Charles Sousa: I don't know why that decision was made to eliminate the tax credit, but I presume it may have been that they weren't getting the uptick they were hoping for. Either way, we need to provide support and encouragement [for transit].

MG: Is that something you would look at in your budget, trying to replace that or giving people some relief?

CS: It is something we want to do to encourage use of ridership in a variety of forms. I've haven't taken a look at a tax credit specifically for the use of public transit but I am looking at ways to make it easier and more effective to use public transit. I don't know why the federal government did that, but we're going to continue to invest. And there's other things we can do, there's riders in the Toronto area and there's riders up in the 905 and the 519 areas who are trying to come in and out of the city as well. And of course, there's a need for me to provide for transit in places like Ottawa, and Thunder Bay and elsewhere.

MG: You sent a letter to Finance Minister Bill Morneau, asking for some assistance in dealing with the housing market here. You wanted an increase in the capital gains tax, and that decision was delayed. What does the delay mean?

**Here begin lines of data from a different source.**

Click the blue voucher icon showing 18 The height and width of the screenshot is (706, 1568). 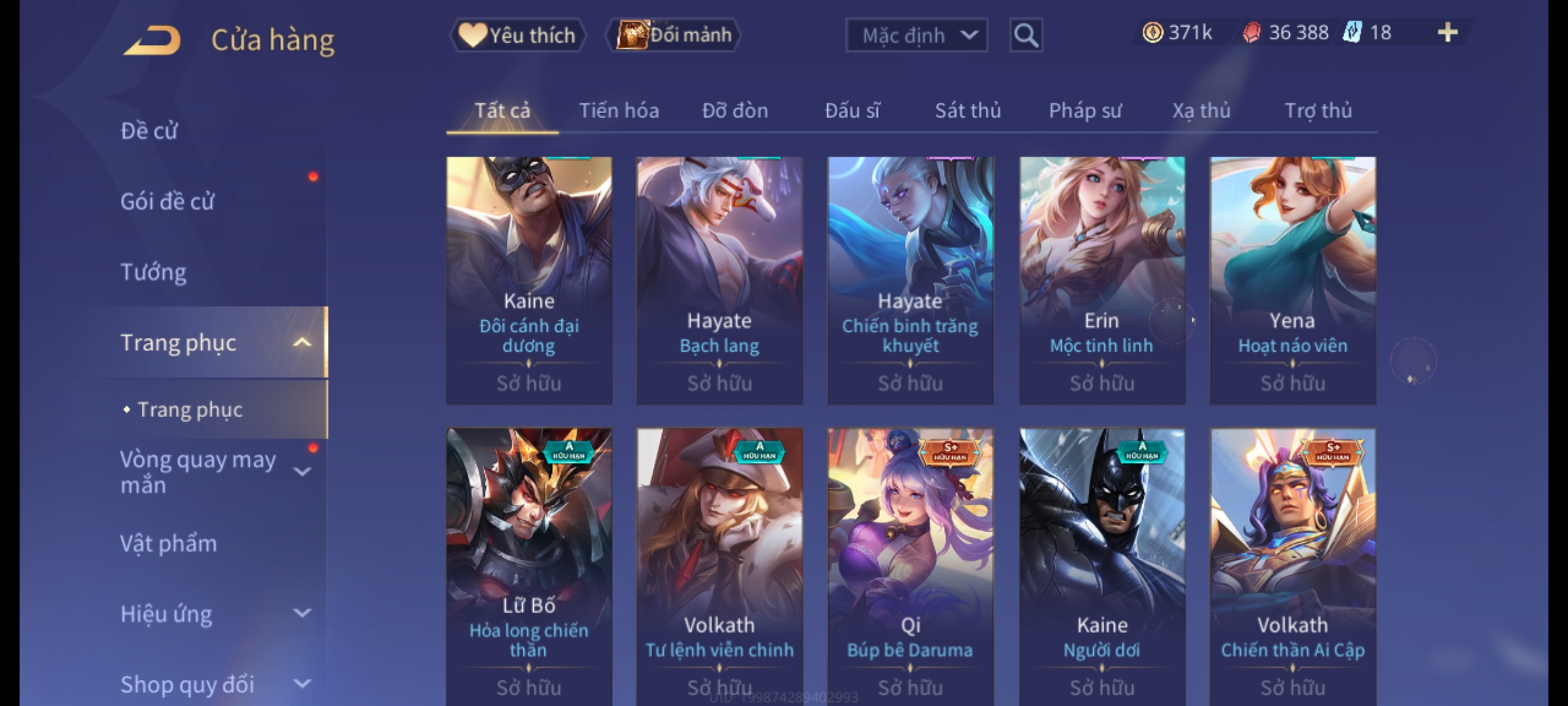1352,33
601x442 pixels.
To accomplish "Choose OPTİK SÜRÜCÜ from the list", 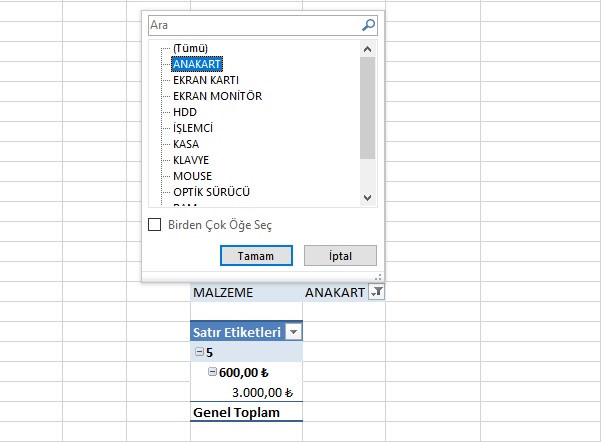I will (x=211, y=192).
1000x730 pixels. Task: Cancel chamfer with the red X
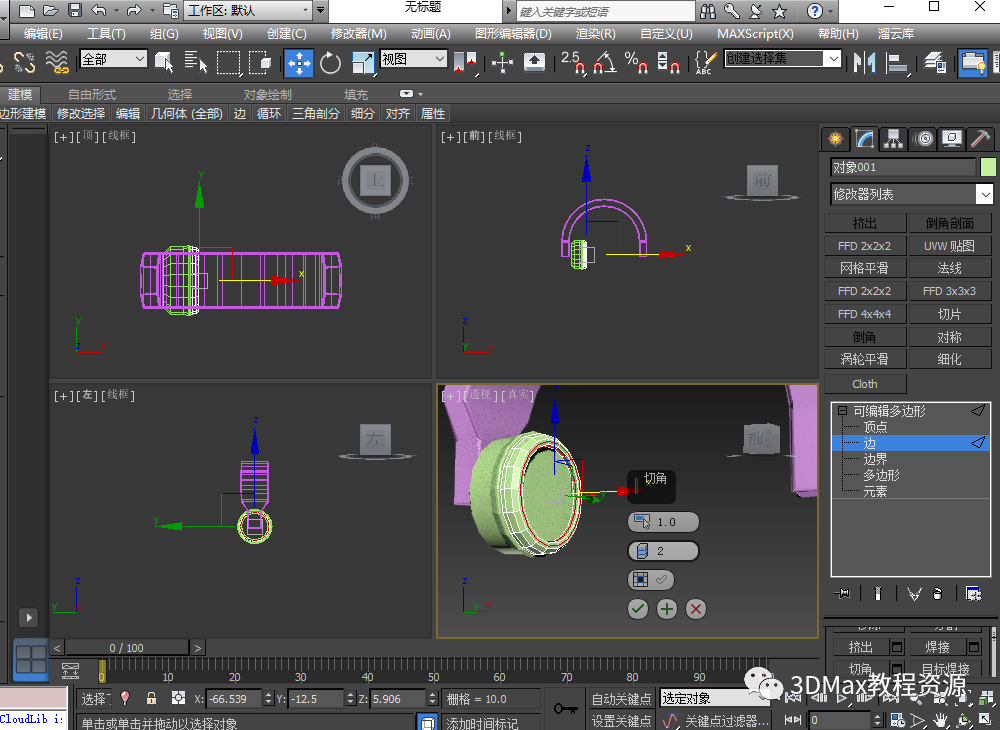[x=696, y=608]
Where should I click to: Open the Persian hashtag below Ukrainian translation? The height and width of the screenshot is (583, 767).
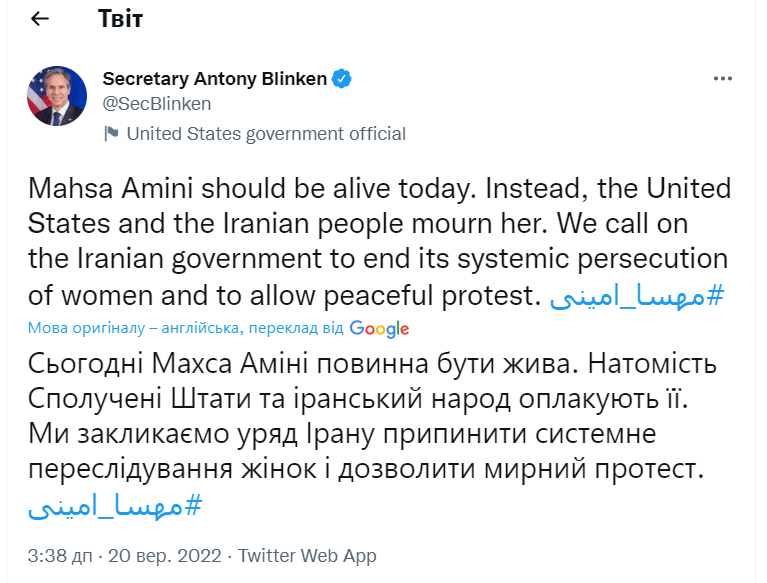tap(114, 505)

CS: We have to be careful about the unexpected consequences of things we do [to cool the market.] Eliminating the capital gains exemptions on those that are flipping homes — in essence, there are a number of people that are going into new subdivisions and scalping these new properties, holding them hostage, and crowding out families trying to buy in. That gain that is being made by that individual should be taxed accordingly, they shouldn't be exempt from not paying any tax. Right now, they only have to pay 50 per cent. I suggest that on those speculative deals they should be taxed the full amount.

MG: If the federal government's not going to do something, are you looking at introducing something that would tax those who are speculating?

CS: It's a lot easier to do when we have the CRA [Canada Revenue Agency] because the CRA are the ones who collects these taxes on behalf of the province, because we harmonized our systems. But we're looking at a number of things. I have a working group with the federal government and also with the British Columbia government to determine how to best deal with these issues. We obviously know that the real dilemma here is the degree of supply to keep up with the demand. It's important that Ontario is attracting all of this attention and it's a reflection of our growing economy that the supply mix is not getting to the market as quickly as it needs to be, and that's the real issue. I'm looking at a suite of things — we've frozen some of the taxes on apartment buildings that pay exorbitantly more than a condominium. We've introduced a land transfer tax deduction for first time home buyers, up to $4,000 to help them get into the market, but still, it's the bidding wars that are crowding people out.

MG: You've announced the idea of 100,000 childcare spaces — that's province-wide, and there's some question as to when those would come into effect. What is your plan for the childcare crisis in Toronto?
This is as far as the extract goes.